[Data records]
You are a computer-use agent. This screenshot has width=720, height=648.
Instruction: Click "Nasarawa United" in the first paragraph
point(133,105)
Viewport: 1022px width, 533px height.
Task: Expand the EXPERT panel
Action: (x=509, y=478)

**Assigned task**
Your task is to repeat the data exactly, with nothing left out.

**Exercise result**
You are a computer-use agent. This screenshot has width=720, height=648.
Instruction: Click "Nasarawa United" in the first paragraph
point(133,105)
Viewport: 1022px width, 533px height.
Task: Expand the EXPERT panel
Action: (x=509, y=478)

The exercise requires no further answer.